■ Brief
Each line below from the one containing "İletişim (38, 407)" through the one containing "How Much Does" should be output exactly as it stands, and no other line should appear.

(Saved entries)

────────────────────────────────────────

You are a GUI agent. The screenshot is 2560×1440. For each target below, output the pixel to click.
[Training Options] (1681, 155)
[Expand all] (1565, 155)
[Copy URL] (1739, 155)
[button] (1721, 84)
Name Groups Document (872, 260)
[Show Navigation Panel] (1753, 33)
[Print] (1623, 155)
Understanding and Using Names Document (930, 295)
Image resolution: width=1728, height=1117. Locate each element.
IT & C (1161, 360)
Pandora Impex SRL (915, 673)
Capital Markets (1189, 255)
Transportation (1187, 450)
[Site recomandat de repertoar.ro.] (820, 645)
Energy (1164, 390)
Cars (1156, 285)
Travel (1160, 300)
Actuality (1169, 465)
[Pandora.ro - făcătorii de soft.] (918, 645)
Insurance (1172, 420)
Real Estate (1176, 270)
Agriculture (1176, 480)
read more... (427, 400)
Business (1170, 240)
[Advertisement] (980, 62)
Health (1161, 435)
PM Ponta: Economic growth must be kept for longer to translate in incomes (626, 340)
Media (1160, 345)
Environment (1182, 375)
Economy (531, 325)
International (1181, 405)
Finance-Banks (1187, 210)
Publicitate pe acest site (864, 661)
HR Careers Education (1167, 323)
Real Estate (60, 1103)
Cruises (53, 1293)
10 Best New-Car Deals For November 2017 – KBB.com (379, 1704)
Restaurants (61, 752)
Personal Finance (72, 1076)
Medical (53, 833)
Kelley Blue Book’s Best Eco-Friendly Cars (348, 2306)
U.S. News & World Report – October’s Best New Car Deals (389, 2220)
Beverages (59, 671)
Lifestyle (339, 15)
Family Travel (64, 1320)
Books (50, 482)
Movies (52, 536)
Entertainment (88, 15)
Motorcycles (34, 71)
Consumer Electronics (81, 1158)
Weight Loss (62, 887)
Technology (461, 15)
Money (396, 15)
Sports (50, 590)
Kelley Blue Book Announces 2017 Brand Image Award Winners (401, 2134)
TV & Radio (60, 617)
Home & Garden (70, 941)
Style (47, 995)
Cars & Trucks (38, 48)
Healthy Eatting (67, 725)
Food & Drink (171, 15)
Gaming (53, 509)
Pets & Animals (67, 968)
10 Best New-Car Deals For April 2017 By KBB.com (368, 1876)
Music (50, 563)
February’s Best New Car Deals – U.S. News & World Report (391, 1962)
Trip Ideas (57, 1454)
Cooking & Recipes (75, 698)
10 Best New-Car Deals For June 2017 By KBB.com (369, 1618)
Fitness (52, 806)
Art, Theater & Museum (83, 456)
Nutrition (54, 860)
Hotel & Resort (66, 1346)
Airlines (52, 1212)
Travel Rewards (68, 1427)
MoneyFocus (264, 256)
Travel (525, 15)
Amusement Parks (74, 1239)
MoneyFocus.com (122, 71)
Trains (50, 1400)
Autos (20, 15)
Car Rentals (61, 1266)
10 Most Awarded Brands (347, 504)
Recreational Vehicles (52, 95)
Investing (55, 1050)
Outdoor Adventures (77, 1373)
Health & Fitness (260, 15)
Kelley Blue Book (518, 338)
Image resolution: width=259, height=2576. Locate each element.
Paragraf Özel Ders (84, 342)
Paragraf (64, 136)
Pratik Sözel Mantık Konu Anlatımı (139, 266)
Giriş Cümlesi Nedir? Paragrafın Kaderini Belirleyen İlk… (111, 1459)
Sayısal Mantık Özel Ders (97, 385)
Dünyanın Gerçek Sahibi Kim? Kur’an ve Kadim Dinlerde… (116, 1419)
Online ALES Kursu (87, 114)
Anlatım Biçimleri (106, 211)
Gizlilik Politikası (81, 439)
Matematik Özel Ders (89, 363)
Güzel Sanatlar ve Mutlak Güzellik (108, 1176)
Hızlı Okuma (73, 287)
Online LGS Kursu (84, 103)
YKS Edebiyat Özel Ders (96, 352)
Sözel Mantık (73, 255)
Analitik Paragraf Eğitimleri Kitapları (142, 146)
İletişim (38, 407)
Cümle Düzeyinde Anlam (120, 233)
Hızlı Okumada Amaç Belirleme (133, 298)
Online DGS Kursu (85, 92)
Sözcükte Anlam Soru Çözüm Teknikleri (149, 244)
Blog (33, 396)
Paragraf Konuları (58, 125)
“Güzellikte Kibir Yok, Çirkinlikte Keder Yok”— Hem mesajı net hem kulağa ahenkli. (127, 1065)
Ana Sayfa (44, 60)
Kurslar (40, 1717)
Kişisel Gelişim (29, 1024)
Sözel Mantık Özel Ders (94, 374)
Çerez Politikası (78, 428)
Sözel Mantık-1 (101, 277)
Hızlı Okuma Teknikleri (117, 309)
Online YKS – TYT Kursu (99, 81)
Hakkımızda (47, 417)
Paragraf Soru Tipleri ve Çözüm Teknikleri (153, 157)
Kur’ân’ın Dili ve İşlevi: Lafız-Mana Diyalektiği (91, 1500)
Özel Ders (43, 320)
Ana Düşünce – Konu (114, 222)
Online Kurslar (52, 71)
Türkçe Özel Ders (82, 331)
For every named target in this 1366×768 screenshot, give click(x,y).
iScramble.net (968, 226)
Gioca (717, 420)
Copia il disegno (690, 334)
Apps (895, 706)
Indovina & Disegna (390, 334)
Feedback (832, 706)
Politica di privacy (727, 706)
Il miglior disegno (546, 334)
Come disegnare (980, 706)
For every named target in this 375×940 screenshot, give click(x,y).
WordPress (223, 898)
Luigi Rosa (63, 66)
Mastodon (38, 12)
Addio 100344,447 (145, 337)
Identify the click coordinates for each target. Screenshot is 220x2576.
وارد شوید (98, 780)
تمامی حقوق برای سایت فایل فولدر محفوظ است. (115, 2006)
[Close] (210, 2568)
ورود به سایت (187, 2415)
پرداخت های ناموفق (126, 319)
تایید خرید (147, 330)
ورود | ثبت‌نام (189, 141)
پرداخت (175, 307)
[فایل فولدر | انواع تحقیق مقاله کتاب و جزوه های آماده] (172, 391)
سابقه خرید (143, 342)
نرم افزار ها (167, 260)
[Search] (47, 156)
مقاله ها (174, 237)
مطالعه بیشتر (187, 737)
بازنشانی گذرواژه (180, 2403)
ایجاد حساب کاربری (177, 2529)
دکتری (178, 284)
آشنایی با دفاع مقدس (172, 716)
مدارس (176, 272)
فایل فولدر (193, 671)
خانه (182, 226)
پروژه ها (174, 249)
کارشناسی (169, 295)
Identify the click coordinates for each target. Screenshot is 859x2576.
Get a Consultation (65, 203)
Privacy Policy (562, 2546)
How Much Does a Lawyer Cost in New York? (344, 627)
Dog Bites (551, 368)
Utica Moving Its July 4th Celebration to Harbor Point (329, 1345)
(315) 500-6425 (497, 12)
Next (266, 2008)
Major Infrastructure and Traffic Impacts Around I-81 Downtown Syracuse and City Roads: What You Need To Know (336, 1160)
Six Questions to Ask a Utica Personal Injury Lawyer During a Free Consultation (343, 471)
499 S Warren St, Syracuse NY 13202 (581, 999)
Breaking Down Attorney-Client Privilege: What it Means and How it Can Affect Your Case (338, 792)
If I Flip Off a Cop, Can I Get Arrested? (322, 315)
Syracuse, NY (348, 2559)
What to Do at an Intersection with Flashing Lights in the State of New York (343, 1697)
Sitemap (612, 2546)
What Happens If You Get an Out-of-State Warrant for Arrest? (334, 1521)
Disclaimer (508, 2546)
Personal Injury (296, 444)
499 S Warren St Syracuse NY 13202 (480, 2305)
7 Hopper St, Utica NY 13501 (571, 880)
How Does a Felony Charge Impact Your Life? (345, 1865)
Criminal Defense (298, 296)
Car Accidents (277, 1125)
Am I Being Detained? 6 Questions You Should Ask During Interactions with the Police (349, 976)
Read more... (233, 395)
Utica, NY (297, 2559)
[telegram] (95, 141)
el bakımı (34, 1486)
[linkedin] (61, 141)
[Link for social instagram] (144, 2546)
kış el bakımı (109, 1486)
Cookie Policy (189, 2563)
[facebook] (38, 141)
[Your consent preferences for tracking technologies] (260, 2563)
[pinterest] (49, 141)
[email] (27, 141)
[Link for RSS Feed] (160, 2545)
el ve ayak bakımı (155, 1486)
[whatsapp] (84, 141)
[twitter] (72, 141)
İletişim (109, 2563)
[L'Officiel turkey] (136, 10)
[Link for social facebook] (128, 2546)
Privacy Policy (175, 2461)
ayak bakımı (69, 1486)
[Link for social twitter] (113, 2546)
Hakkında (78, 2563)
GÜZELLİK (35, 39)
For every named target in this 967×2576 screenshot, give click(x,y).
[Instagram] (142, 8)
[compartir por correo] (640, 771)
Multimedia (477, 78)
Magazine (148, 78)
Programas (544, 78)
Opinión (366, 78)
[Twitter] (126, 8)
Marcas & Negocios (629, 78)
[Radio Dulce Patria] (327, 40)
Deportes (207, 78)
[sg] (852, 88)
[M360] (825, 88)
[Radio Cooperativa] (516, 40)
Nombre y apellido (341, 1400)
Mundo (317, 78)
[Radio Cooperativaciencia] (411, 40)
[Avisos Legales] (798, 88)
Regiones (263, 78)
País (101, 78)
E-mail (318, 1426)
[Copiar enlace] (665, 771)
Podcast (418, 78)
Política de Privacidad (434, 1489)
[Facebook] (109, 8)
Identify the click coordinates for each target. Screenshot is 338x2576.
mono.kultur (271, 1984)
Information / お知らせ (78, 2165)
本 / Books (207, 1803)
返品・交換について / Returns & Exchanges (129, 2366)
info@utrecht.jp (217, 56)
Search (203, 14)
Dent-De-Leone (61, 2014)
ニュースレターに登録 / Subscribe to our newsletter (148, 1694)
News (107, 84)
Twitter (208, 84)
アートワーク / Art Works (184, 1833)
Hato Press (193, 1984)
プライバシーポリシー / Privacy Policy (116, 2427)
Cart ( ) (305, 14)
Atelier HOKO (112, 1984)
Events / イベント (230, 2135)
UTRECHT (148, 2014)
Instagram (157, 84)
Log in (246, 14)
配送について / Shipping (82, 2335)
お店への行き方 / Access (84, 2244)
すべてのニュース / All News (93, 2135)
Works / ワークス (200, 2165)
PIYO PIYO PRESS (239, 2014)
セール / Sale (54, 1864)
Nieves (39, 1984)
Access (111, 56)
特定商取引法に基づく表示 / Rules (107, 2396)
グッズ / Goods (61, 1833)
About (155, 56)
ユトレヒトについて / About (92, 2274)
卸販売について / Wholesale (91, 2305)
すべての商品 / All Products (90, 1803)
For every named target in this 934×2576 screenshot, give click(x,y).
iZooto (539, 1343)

────────────────────────────────────────

■ Task output
İletişim (38, 407)
Cümle Düzeyinde Anlam (120, 233)
Hızlı Okumada Amaç Belirleme (133, 298)
Online DGS Kursu (85, 92)
Sözcükte Anlam Soru Çözüm Teknikleri (149, 244)
Blog (33, 396)
Paragraf Konuları (58, 125)
“Güzellikte Kibir Yok, Çirkinlikte Keder Yok”— Hem mesajı net hem kulağa ahenkli. (127, 1065)
Ana Sayfa (44, 60)
Kurslar (40, 1717)
Kişisel Gelişim (29, 1024)
Sözel Mantık Özel Ders (94, 374)
Çerez Politikası (78, 428)
Sözel Mantık-1 (101, 277)
Hızlı Okuma Teknikleri (117, 309)
Online YKS – TYT Kursu (99, 81)
Hakkımızda (47, 417)
Paragraf Soru Tipleri ve Çözüm Teknikleri (153, 157)
Kur’ân’ın Dili ve İşlevi: Lafız-Mana Diyalektiği (91, 1500)
Özel Ders (43, 320)
Ana Düşünce – Konu (114, 222)
Online Kurslar (52, 71)
Türkçe Özel Ders (82, 331)
For every named target in this 1366×768 screenshot, give click(x,y).
iScramble.net (968, 226)
Gioca (717, 420)
Copia il disegno (690, 334)
Apps (895, 706)
Indovina & Disegna (390, 334)
Feedback (832, 706)
Politica di privacy (727, 706)
Il miglior disegno (546, 334)
Come disegnare (980, 706)
For every named target in this 375×940 screenshot, give click(x,y).
WordPress (223, 898)
Luigi Rosa (63, 66)
Mastodon (38, 12)
Addio 100344,447 (145, 337)
Identify the click coordinates for each target. Screenshot is 220x2576.
وارد شوید (98, 780)
تمامی حقوق برای سایت فایل فولدر محفوظ است. (115, 2006)
[Close] (210, 2568)
ورود به سایت (187, 2415)
پرداخت های ناموفق (126, 319)
تایید خرید (147, 330)
ورود | ثبت‌نام (189, 141)
پرداخت (175, 307)
[فایل فولدر | انواع تحقیق مقاله کتاب و جزوه های آماده] (172, 391)
سابقه خرید (143, 342)
نرم افزار ها (167, 260)
[Search] (47, 156)
مقاله ها (174, 237)
مطالعه بیشتر (187, 737)
بازنشانی گذرواژه (180, 2403)
ایجاد حساب کاربری (177, 2529)
دکتری (178, 284)
آشنایی با دفاع مقدس (172, 716)
مدارس (176, 272)
فایل فولدر (193, 671)
خانه (182, 226)
پروژه ها (174, 249)
کارشناسی (169, 295)
Identify the click coordinates for each target. Screenshot is 859x2576.
Get a Consultation (65, 203)
Privacy Policy (562, 2546)
How Much Does a Lawyer Cost in New York? (344, 627)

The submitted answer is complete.